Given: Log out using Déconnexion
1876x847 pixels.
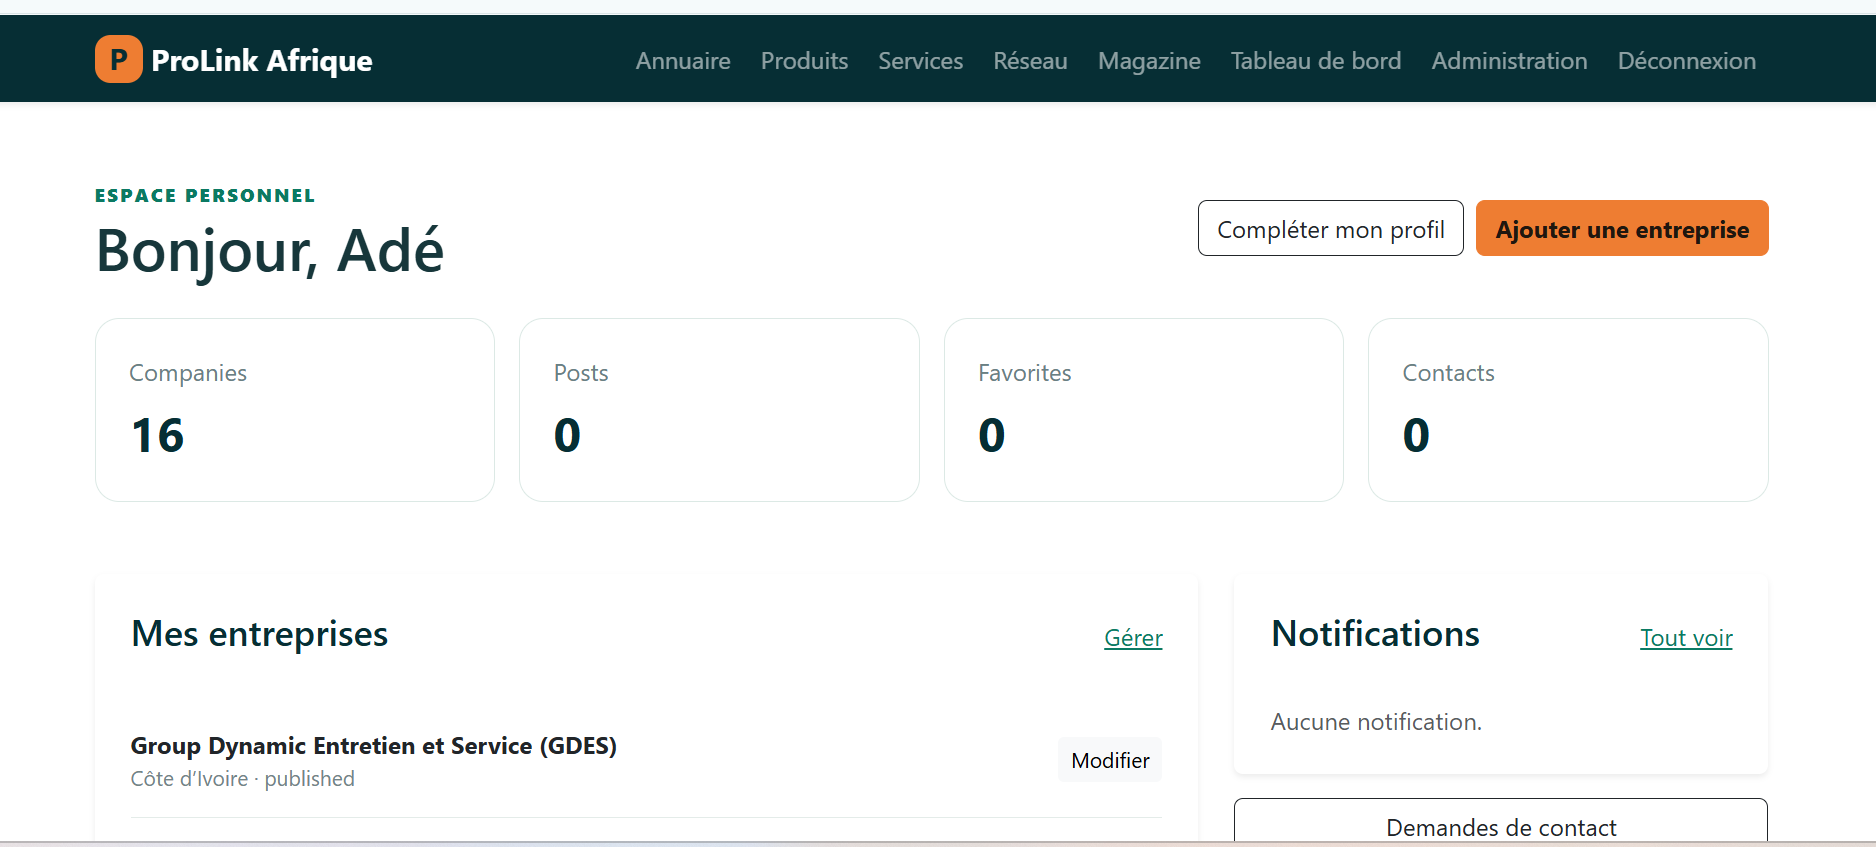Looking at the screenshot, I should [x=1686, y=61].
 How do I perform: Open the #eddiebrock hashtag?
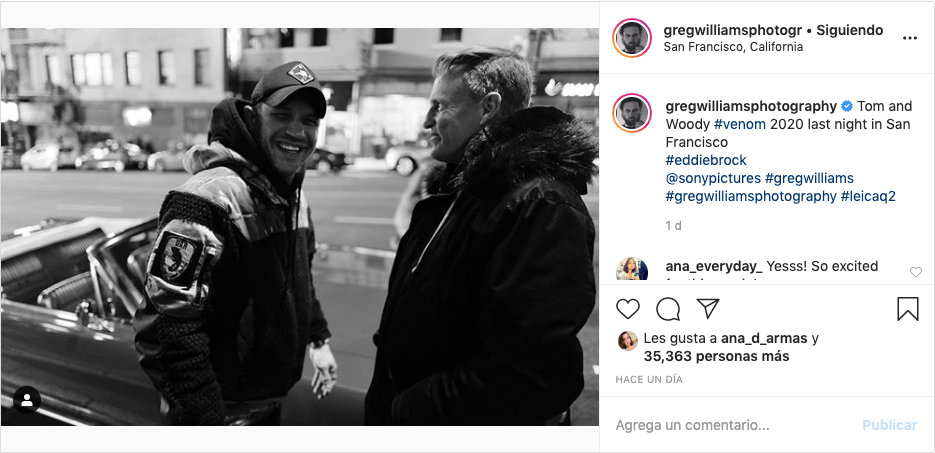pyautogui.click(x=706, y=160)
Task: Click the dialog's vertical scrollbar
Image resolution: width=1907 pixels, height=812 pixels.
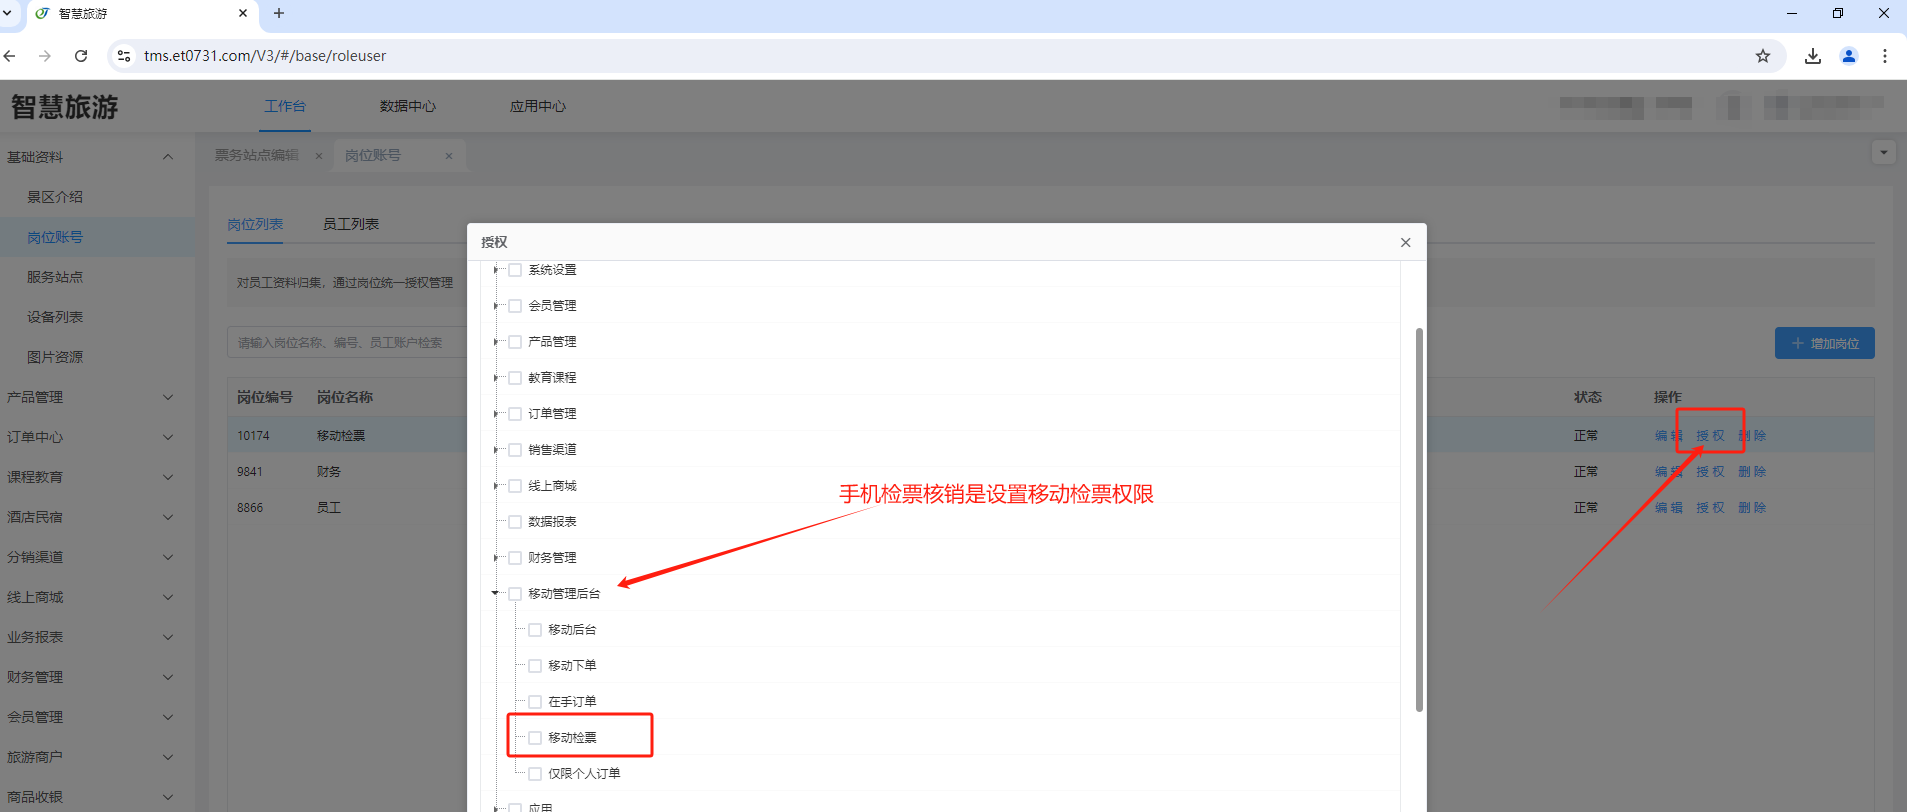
▬▬▬▬▬▬
Task requirements: Without the pictures, return all the records precisely as they stand.

Response:
Given: Log out using Déconnexion
1876x847 pixels.
Looking at the screenshot, I should [x=1686, y=61].
 How do I perform: Open the #eddiebrock hashtag?
pyautogui.click(x=706, y=160)
Task: Click the dialog's vertical scrollbar
Image resolution: width=1907 pixels, height=812 pixels.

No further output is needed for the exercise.